:: Provided text ::

Is it best to stick together or spread out in MW3 team deathmatch?

This question regards to which method is more effective in winning matches, not necessarily gaining experience or proficiency. Usually, my first instinct tells me that I should always stay close to my teammates in multiplayer shooters. However given how easy it is to die, and how fast it is to respawn, is my instinct still correct?

I'm starting to feel like there's not much advantage to sticking together. And spreading apart at least makes you less vulnerable to explosive damage. Which course of action gives your team the best chance of winning?


Keeping a group together, but reasonably well spread out helps to protect you from an experienced enemy team. Keep in visual range in order to be able to provide covering fire, and use your role strengths.

If you are close together, you can lose 2 or 3 people before you can get to cover (the enemy can concentrate their fire and move rapidly from one target to the next) whereas if you keep a looser group you are harder to 'box', less susceptible to a well placed grenade taking out more than one, and force an enemy to have to spread out more.

:::
:: Supplied material ::

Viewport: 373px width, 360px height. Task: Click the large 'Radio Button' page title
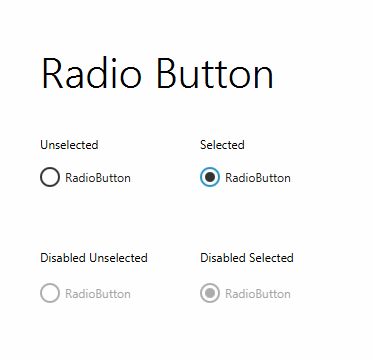point(157,73)
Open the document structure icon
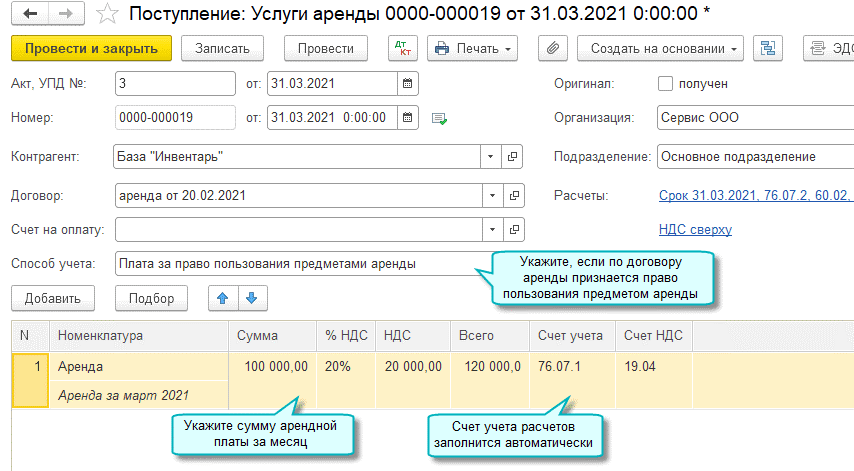This screenshot has width=854, height=471. click(x=768, y=48)
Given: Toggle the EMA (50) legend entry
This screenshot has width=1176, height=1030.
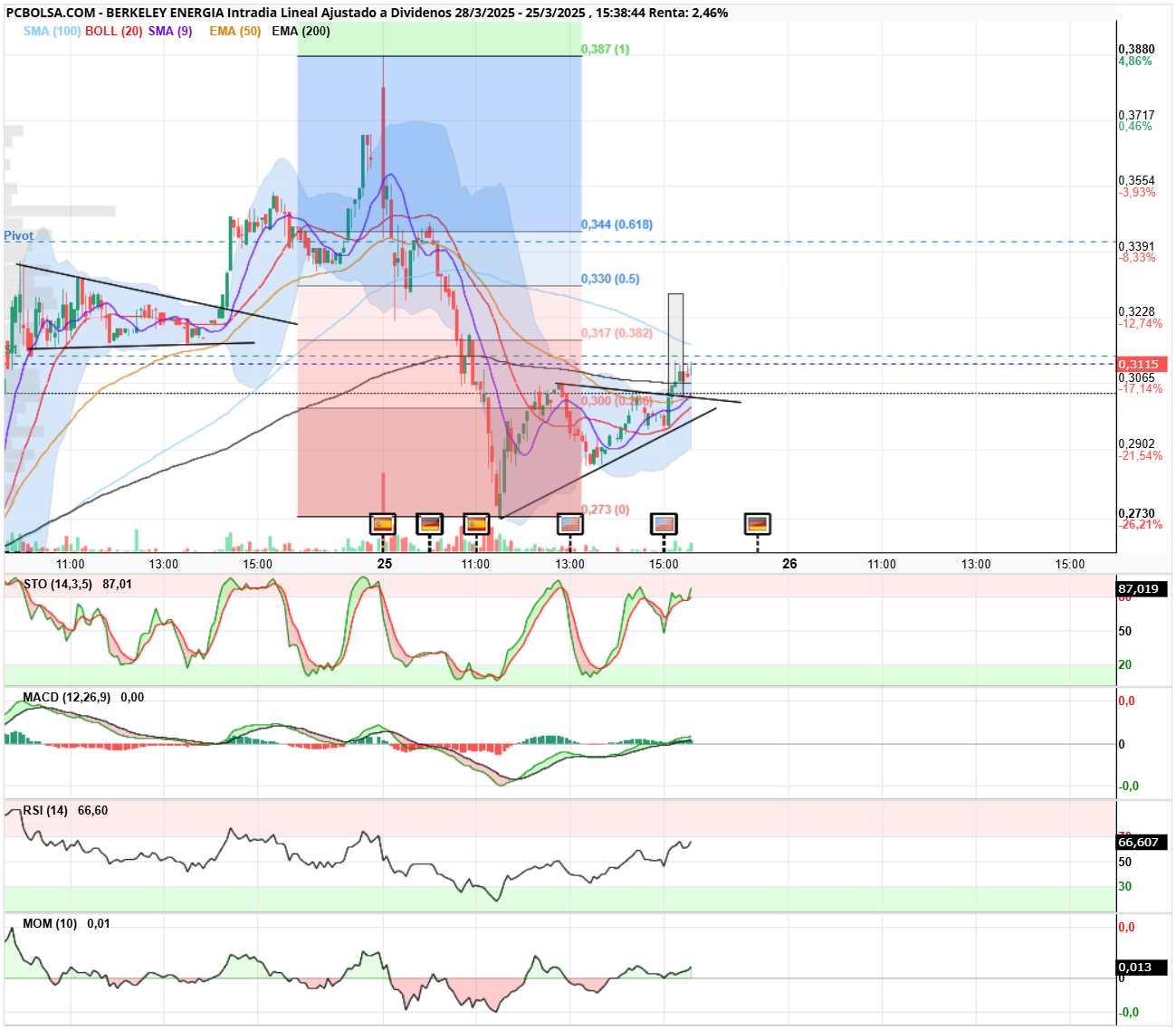Looking at the screenshot, I should tap(235, 31).
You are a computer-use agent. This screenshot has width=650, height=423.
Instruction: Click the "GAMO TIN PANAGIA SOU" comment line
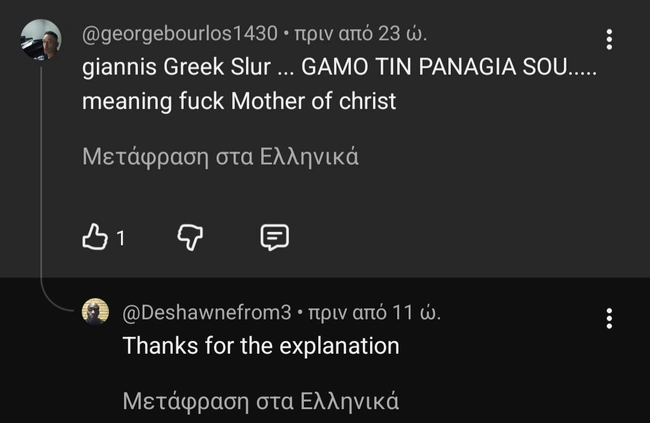(x=450, y=68)
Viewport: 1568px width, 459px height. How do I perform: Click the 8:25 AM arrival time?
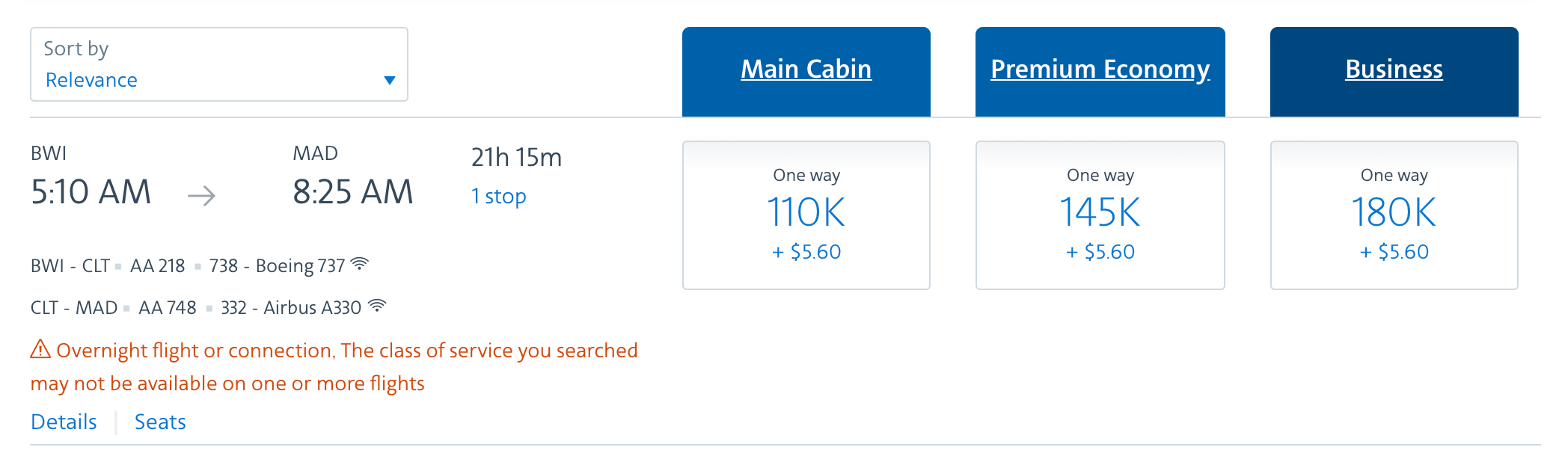(352, 192)
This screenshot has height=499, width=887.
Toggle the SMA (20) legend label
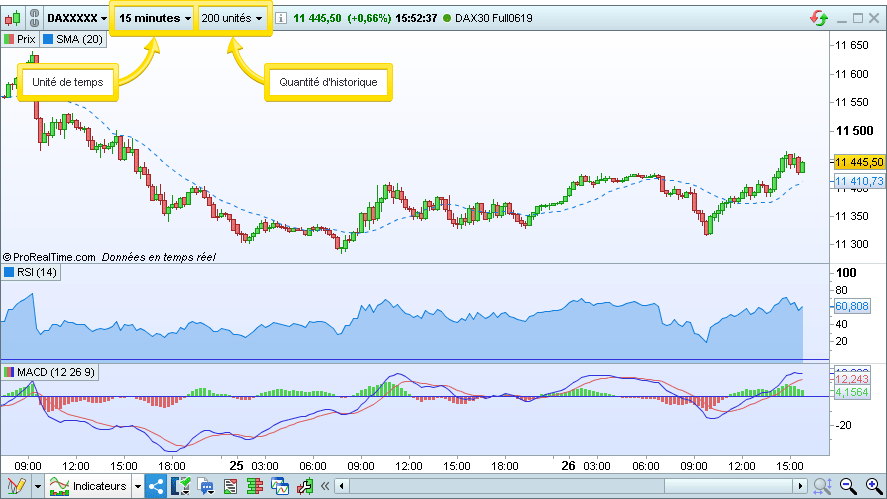click(73, 39)
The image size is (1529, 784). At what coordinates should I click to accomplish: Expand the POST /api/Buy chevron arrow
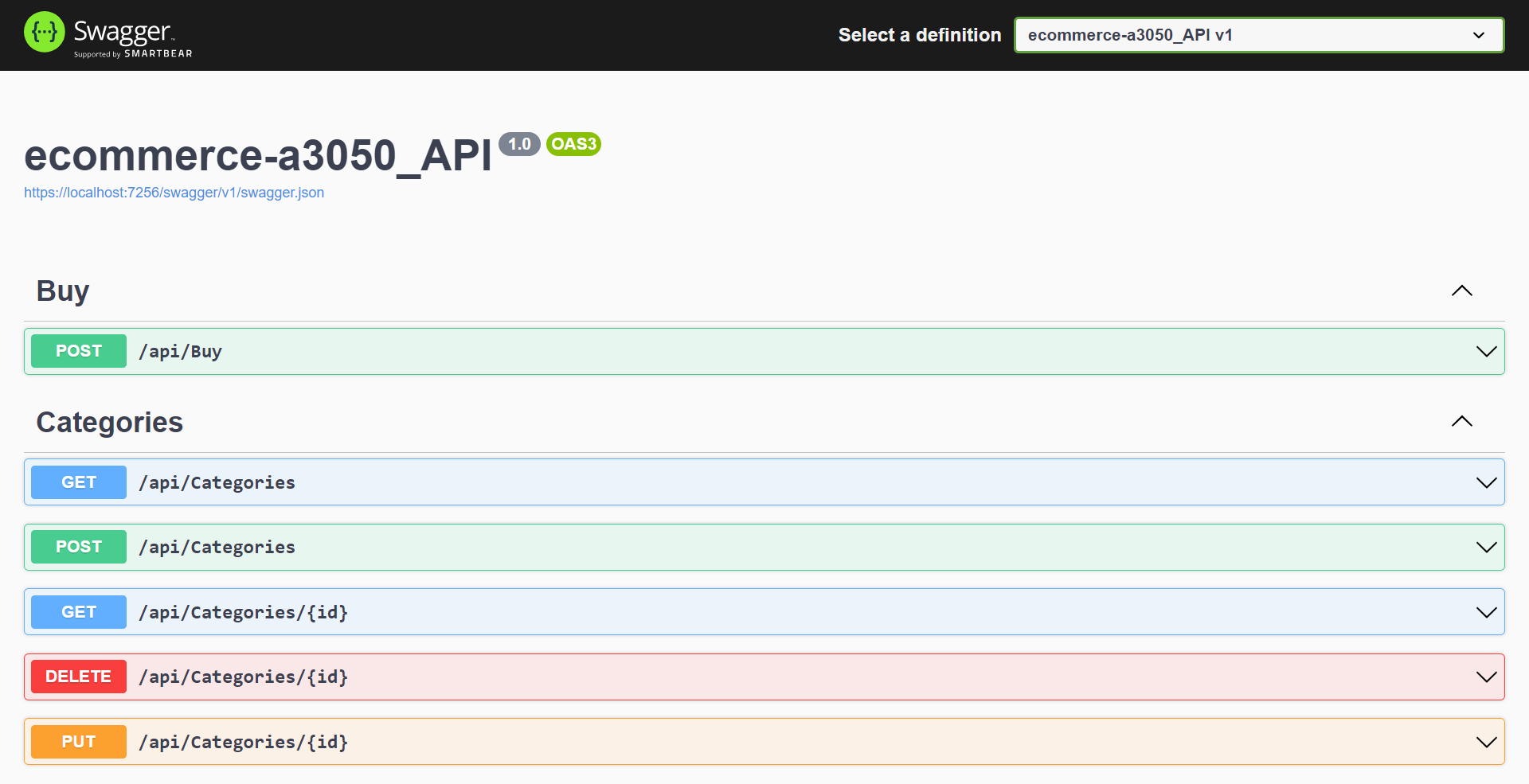[1486, 352]
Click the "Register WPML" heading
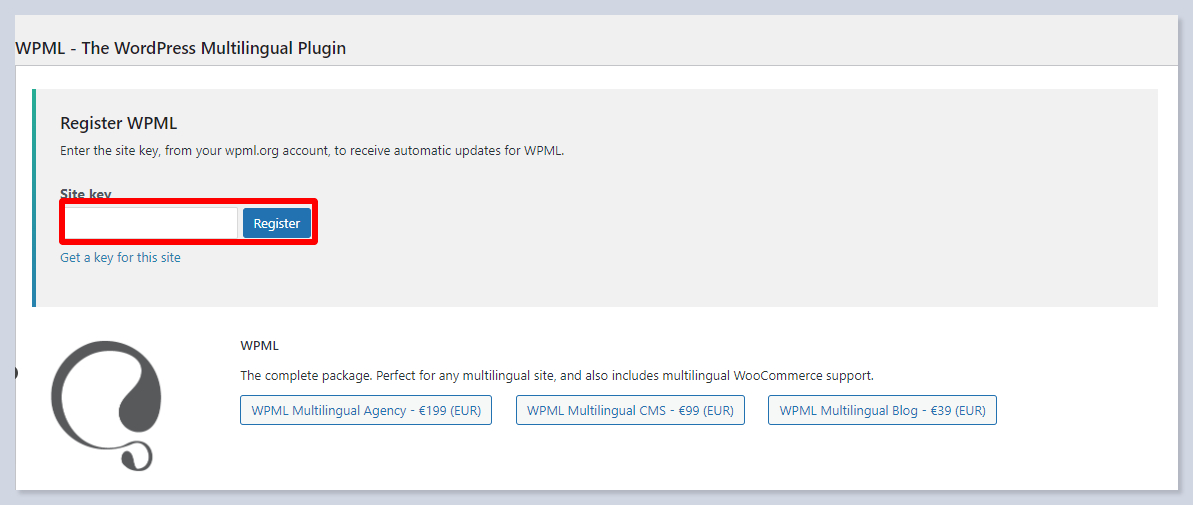Viewport: 1193px width, 505px height. coord(119,124)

:::

Problem
In the text about MW3 team deathmatch tactics, why should players stay in visual range of one another? Rely solely on the text about MW3 team deathmatch tactics.

Exercise result
To be able to provide covering fire.